Use of loop-mediated isothermal amplification assays to detect azole-insensitive CYP51- overexpressing strains of Zymoseptoria tritici

Septoria leaf blotch is currently controlled by programmed applications of multisite inhibitors (e.g. chlorothalonil), azoles (e.g. epoxiconazole and prothioconazole) and a new generation of Succinate Dehydrogenase Inhibitors (e.g. bixafen, isopyrazam and fluxapyroxad). Azole fungicides have been used for three decades but their efficacy has eroded over time due to the evolution of azole insensitive strains carrying alterations in the sterol 14α-demethylase (CYP51) target protein. Because of the importance of azoles as a mixing partner of SDHIs continued monitoring of azole sensitivity shifts is paramount. Recently, we have reported a new mechanism, a 120 bp insertion in the CYP51 promoter which is linked with 10- to 40-fold CYP51 overexpression. Other isolates carry promoter variants based on a larger insert of 868 bp but the impact of this insert on the regulation of CYP51 expression remains unclear.
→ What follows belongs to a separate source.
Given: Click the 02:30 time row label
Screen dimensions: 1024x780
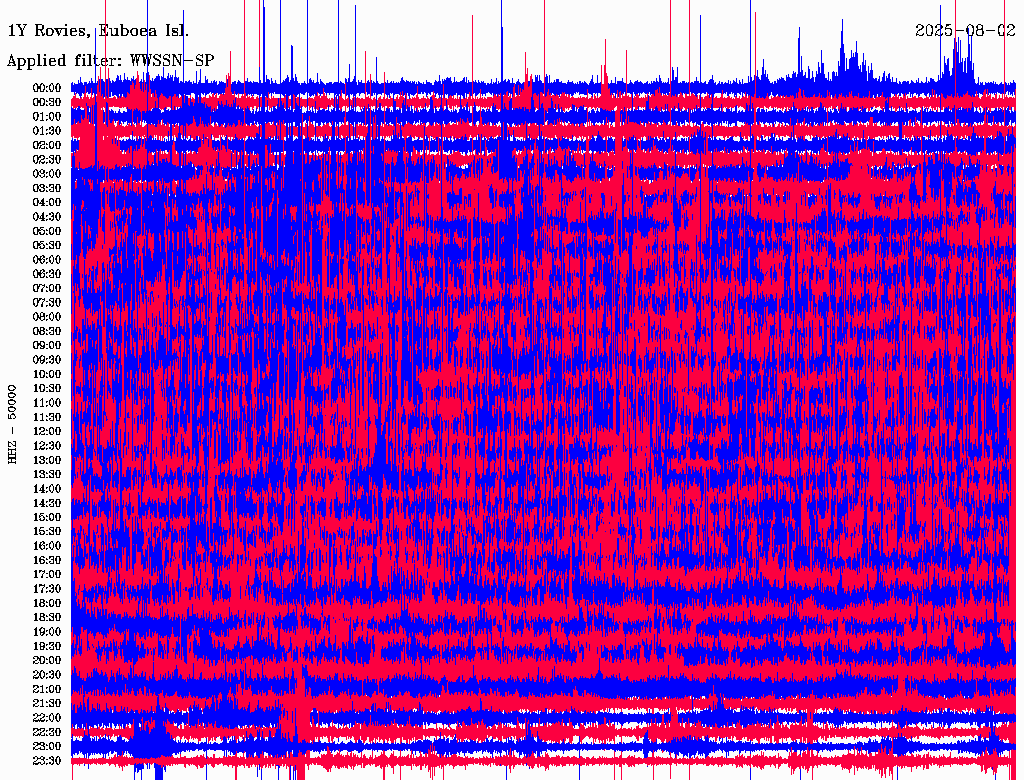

Here we present the development and application of loop-mediated isothermal amplification (LAMP) assays for rapid, on the spot detection of CYP51 promoter inserts in Zymoseptoria tritici (Mycosphaerella graminicola) isolates carrying CYP51 variants [L50S, S188N, I381V, ΔY459/G460 & N513K] and [L50S, S188N, A379G, I381V, ΔY459/G460 & N513K].